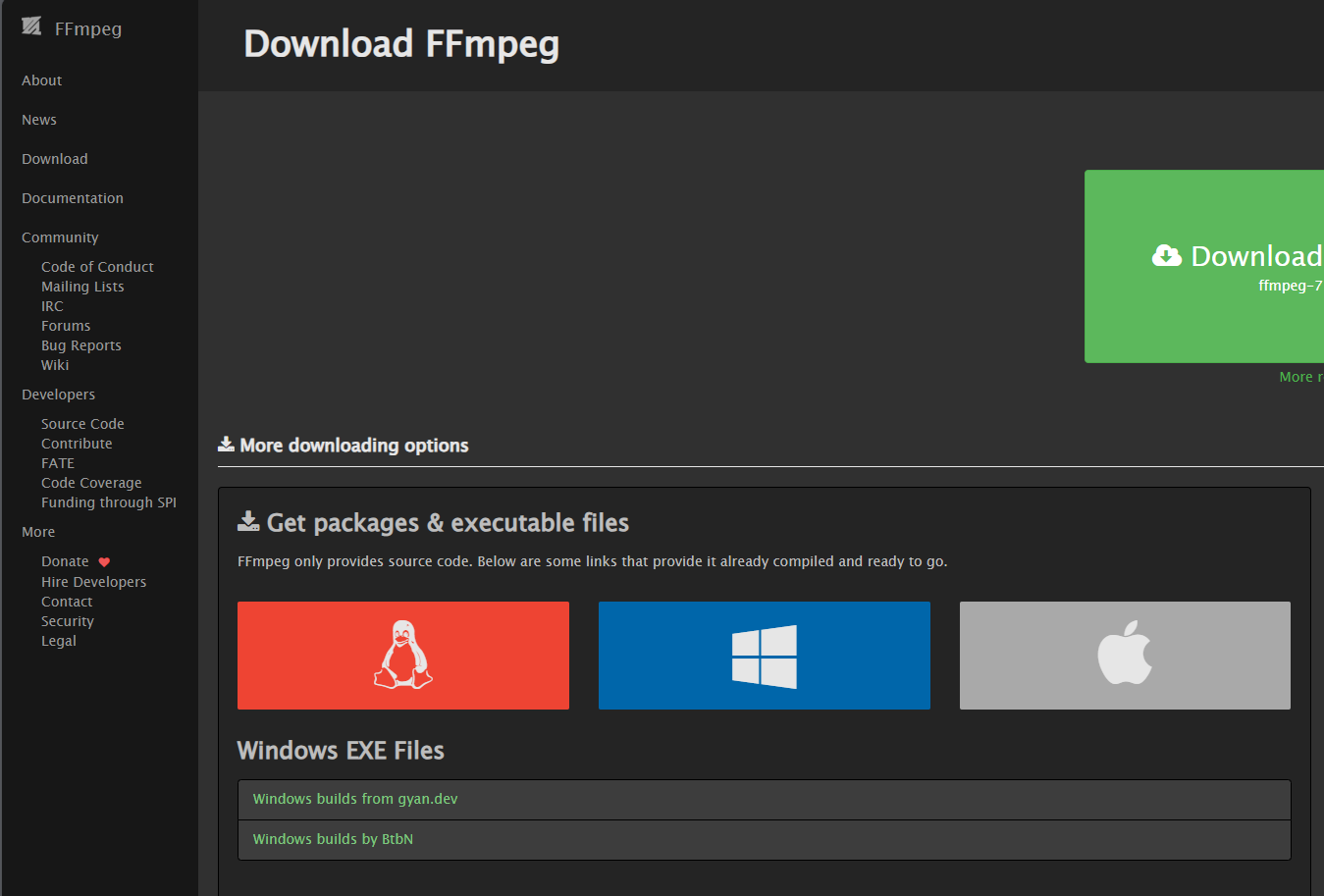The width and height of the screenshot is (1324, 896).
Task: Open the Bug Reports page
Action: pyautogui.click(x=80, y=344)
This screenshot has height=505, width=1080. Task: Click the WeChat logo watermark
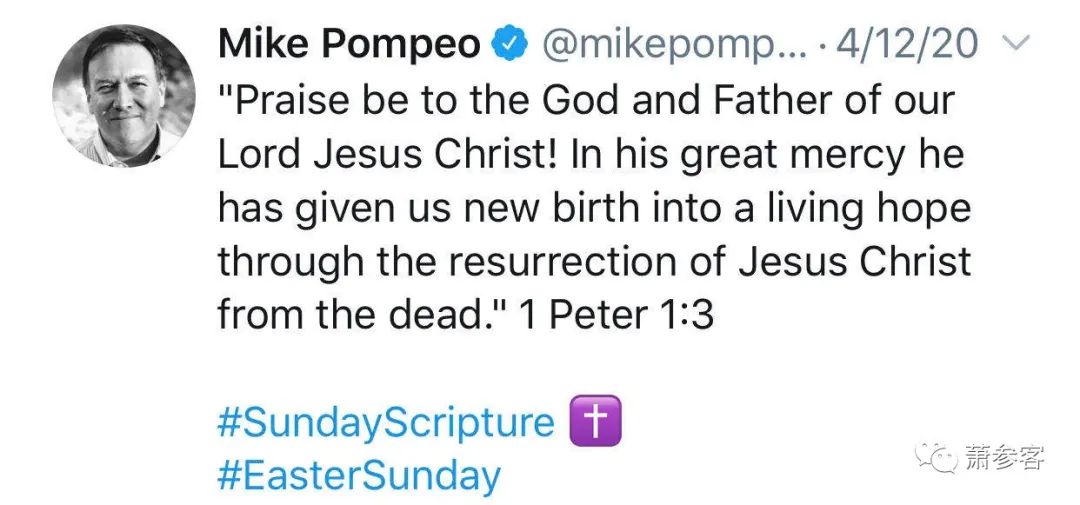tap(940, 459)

WHAT YOU SHOULD DO. In the entries above, find the line containing "This screenshot has", then please retype it and every line after it through the last, exactly as written, omitting pictures.

PROBLEM SOLUTION.
This screenshot has height=505, width=1080. Task: Click the WeChat logo watermark
tap(940, 459)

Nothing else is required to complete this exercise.